始めというものは存在しない。あたかもなかったのごとく、はじめよう。そう、流れるように。
これは、ある一人の少年をめぐる、ひどく抽象的な物語である。時間も空間にもそこにはない。
あるのはただ、少年の確固とした情動と、そして思考のみだ。情動と思考が、世界をかたちづくっていく。
とにかく、まずははじまりの場所から、離れなければならない。一つに留まることはできないのだから。
先ほどの、うつろな目をした人々が集団になって、少年と向かいになる。少年の額には汗が浮かび始める。緊張しているのだ。彼は、慣れていない。人々の塊に、彼らの暴力的なやり方に。
「お前は、ここを出ていくというのかね?」
ある一人の、リーダーらしき――中年の男で、丸っこいメガネをかけている。グラスに光が反射して目つきが見えない。両手を背中に回して、ある種の余裕をもって少年に話しかけている――人物が口火を切る。少年は答えない。
「お前は、ここで何かしてくれたかね。私たちのためになるようなことを、何か一つでもしてくれたかね。え?」
さっきよりも速い口調でまくしたてる。少年はなおも答えずに、ただ<リーダー>とその後ろにいる群衆を遠くから見る。汗が額からこぼれる。
「私たちはみな働いているんだ。働いているから世界は動いている、そうだろう?君もここにいて貢献したまえ、それが誰かのためになる。」
<リーダー>は口元に笑みすら浮かべながら、しゃくしゃくとした態度で少年をいたぶる。とてもいたたまれない気持ちになる。違う、何かが決定的に違うんだ、その言葉は。少年が考えているのは、<リーダー>が考えていることとはもっと別の何かだ。しかしそれは言葉にするのがとても難しく、歯がゆい。

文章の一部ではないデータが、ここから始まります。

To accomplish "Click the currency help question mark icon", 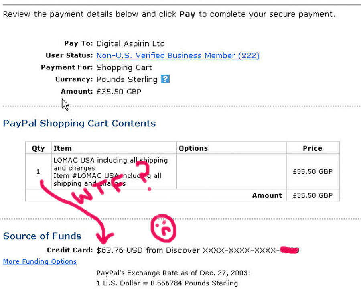I will (x=165, y=79).
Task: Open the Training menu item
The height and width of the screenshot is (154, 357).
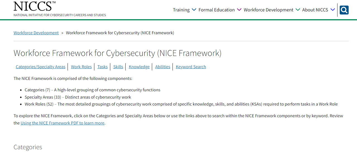Action: (x=181, y=10)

少年がなおも沈黙を守ったままでいると、群衆のざわめきが耳に入る。彼らは、少年を冷ややかな、うたぐった目で見ている。何人か、隣にいる人となにやらゴソゴソうわさをしている。なんだ、なんだこの目つきは。人を心底おとしめるような、とても恐ろしい目つきだ。少年はとても耐えられなかった。目をつぶり、ぐっと地面を方を向く。

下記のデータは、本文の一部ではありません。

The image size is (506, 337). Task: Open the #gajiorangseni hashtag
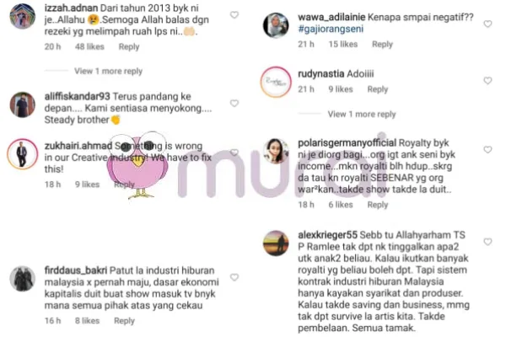(331, 29)
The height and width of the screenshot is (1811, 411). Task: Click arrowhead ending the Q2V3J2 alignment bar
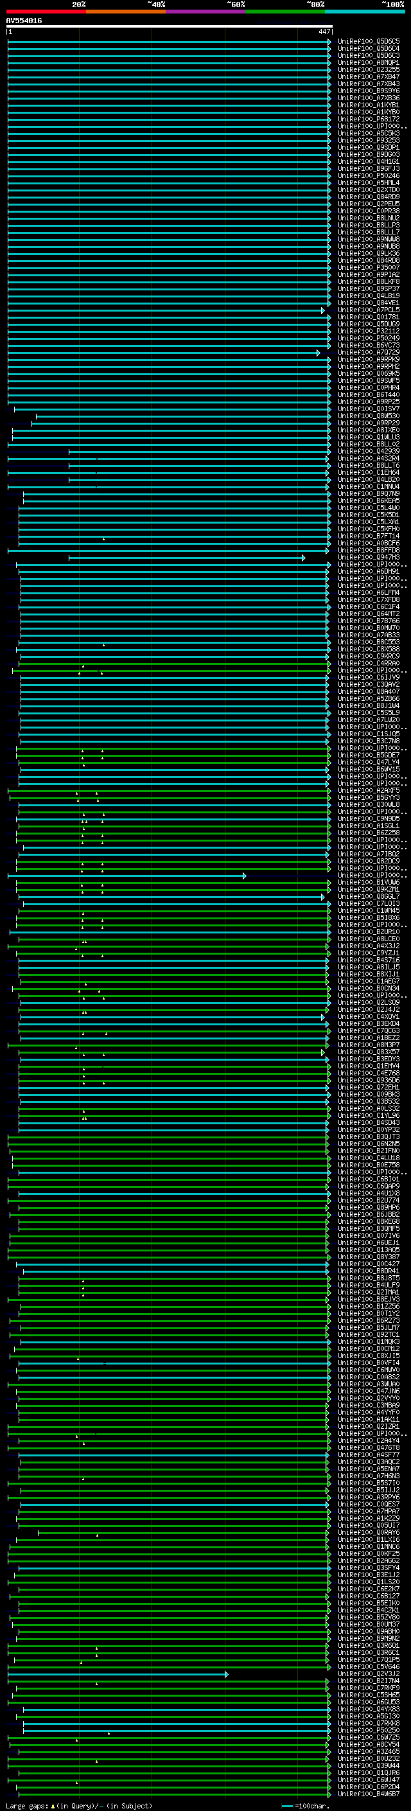click(226, 1675)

<リーダー>はフンと鼻をならし、シラを切るように語りだす。
「いいかい、働くということは人間の最低限の条件だ。働く、そしてお金を得る。それが人間のすべてじゃないか。労働というのはな、すればするほどいいんだ。何でもいい、お金になることなら何でもいい。労働をすると、価値が生まれる。価値が生まれると、誰かがそれを買う。対価を得る。資本は、剰余価値を伴って化けるんだ。それが新たな資本となる。労働をする。価値が生まれる。以下同様…というわけだ。すばらしいじゃないか。人はみな、労働することによって生きているというようなもんだ。働く、働く。そのことが、人間の使命なのだ。」
少年は、すぐさまここから出たい、離れたい、<リーダー>の言葉をこれ以上聞くと頭が狂いそうだ、と思った。
そして、すぐさま走りはじめた。